Define Value: what does "value" really mean?
A card is only worth what someone will pay for it, and the only way to "value" your card is to find sales data for the same card as yours. What are people asking for it? Is it selling? If so, for how much?
Figure out what card you have.
Find a few pictures of it online and make sure you're using the same wording to describe it. A few searches on SportsLizard should help you refine exactly what year, brand, and number card you have because we show nice big pictures alongside our results. A Google Image Search also can be helpful.
Find out what it's being sold for right now.
How much could you buy the item for right now if you tried? A SportsLizard search displays items available for purchase on Amazon and eBay, as well as an estimated value of how much the collectible is worth based upon the Amazon listings.
Find some recently completed eBay auctions.
How much are people buying the item for right now? A SportsLizard search displays the results of recently finished eBay auctions. We display whether or not the auction resulted in a sale so you can get a feel for both the prices it's selling for and how often it's being sold.
Use other tools, if necessary.
Depending on the rarity of the card, you might not get a lot of data points from steps 2 & 3. If that's the case, you can try Beckett, who offers online price guides, monthly magazines with prices of most cards, yearly almanacs with prices of all cards, and more. If all else fails, you can try soliciting the opinion of your local card shop owner, emailing a shop owner who has the card listed for sale online, asking around at a card show, or even listing it for sale on eBay with a reserve price to gauge interest.

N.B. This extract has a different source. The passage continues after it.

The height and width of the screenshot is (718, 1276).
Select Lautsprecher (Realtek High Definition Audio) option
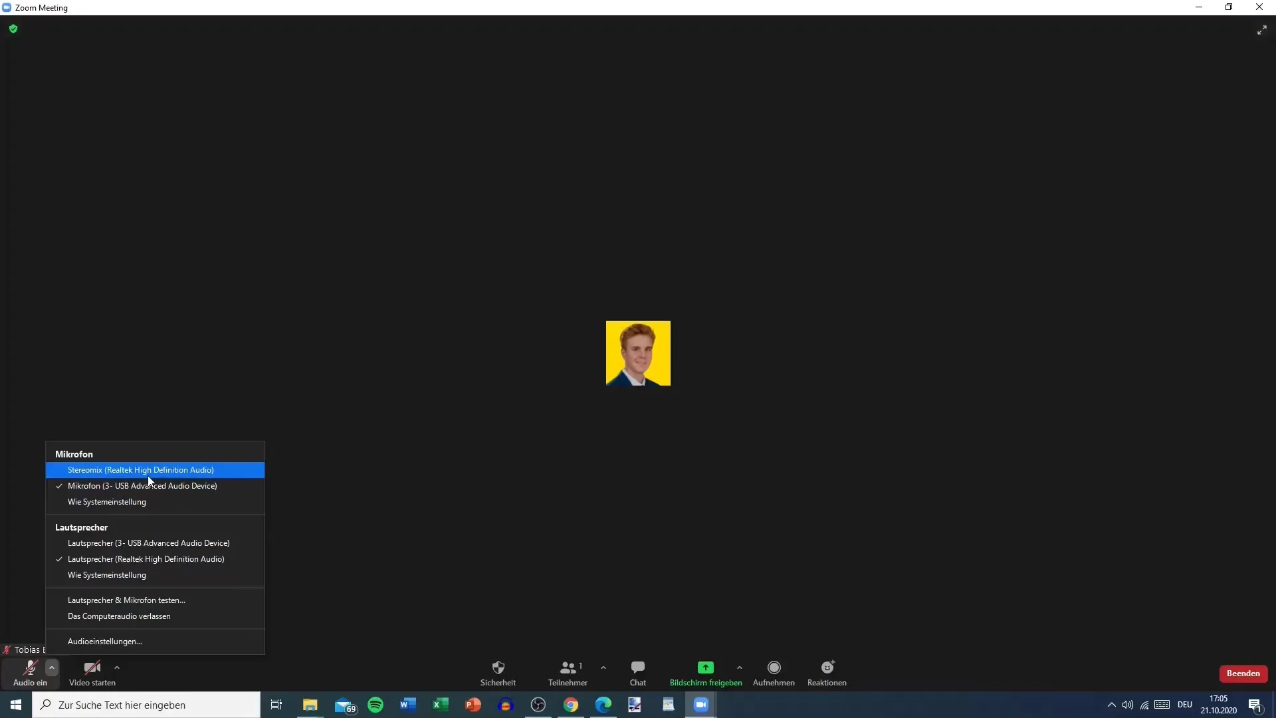pos(146,558)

Determine a range of prices.
Now that you've gathered all of your data, the value of the card should be pretty evident. At this point try to factor in any market trends and special circumstances. If the player just retired, won a MVP award, or entered the Hall of Fame it's likely worth a bit more.
If you stick with this six-step process, you'll almost ALWAYS have several sources of prices that will enable you to come up with an accurate, data-driven price in less than 15 minutes, usually without spending a penny.